### Problem statement
Please reproduce the following records exactly, with nothing omitted.

### Data records
+ + + + + + +
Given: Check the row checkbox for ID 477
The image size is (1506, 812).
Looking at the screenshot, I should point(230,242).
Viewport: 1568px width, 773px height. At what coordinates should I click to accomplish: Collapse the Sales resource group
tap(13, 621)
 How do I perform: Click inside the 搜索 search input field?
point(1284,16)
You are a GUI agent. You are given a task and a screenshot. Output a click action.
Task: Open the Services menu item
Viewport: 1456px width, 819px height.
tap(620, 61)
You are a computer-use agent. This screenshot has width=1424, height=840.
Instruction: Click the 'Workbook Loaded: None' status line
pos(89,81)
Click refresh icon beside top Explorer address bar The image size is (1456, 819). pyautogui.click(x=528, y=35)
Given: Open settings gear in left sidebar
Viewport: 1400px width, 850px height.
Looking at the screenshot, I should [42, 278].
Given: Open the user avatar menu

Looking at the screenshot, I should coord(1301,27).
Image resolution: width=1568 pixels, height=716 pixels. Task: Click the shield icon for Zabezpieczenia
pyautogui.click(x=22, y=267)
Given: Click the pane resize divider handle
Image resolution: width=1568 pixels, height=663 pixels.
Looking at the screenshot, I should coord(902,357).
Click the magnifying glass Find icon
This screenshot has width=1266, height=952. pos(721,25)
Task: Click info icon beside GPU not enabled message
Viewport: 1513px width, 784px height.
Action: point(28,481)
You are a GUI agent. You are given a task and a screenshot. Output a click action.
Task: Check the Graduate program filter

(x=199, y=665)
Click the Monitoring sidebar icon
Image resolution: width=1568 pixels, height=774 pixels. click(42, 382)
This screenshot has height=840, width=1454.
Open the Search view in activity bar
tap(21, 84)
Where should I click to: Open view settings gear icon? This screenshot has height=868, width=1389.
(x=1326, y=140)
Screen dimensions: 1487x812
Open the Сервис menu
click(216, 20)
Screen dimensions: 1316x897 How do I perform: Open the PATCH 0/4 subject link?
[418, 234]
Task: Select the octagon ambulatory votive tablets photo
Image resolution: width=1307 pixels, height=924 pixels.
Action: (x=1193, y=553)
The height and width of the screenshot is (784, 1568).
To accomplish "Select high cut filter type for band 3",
+ + + + + + +
### Expected answer
Given: Check the row checkbox for ID 477
The image size is (1506, 812).
Looking at the screenshot, I should point(230,242).
Viewport: 1568px width, 773px height. At what coordinates should I click to accomplish: Collapse the Sales resource group
tap(13, 621)
 How do I perform: Click inside the 搜索 search input field?
point(1284,16)
You are a GUI agent. You are given a task and a screenshot. Output a click action.
Task: Open the Services menu item
Viewport: 1456px width, 819px height.
tap(620, 61)
You are a computer-use agent. This screenshot has width=1424, height=840.
Instruction: Click the 'Workbook Loaded: None' status line
pos(89,81)
Click refresh icon beside top Explorer address bar The image size is (1456, 819). pyautogui.click(x=528, y=35)
Given: Open settings gear in left sidebar
Viewport: 1400px width, 850px height.
Looking at the screenshot, I should [42, 278].
Given: Open the user avatar menu

Looking at the screenshot, I should coord(1301,27).
Image resolution: width=1568 pixels, height=716 pixels. Task: Click the shield icon for Zabezpieczenia
pyautogui.click(x=22, y=267)
Given: Click the pane resize divider handle
Image resolution: width=1568 pixels, height=663 pixels.
Looking at the screenshot, I should coord(902,357).
Click the magnifying glass Find icon
This screenshot has width=1266, height=952. pos(721,25)
Task: Click info icon beside GPU not enabled message
Viewport: 1513px width, 784px height.
Action: point(28,481)
You are a GUI agent. You are given a task and a screenshot. Output a click action.
Task: Check the Graduate program filter

(x=199, y=665)
Click the Monitoring sidebar icon
Image resolution: width=1568 pixels, height=774 pixels. click(42, 382)
This screenshot has height=840, width=1454.
Open the Search view in activity bar
tap(21, 84)
Where should I click to: Open view settings gear icon? This screenshot has height=868, width=1389.
(x=1326, y=140)
Screen dimensions: 1487x812
Open the Сервис menu
click(216, 20)
Screen dimensions: 1316x897 How do I perform: Open the PATCH 0/4 subject link?
[418, 234]
Task: Select the octagon ambulatory votive tablets photo
Image resolution: width=1307 pixels, height=924 pixels.
Action: (x=1193, y=553)
The height and width of the screenshot is (784, 1568).
To accomplish "Select high cut filter type for band 3",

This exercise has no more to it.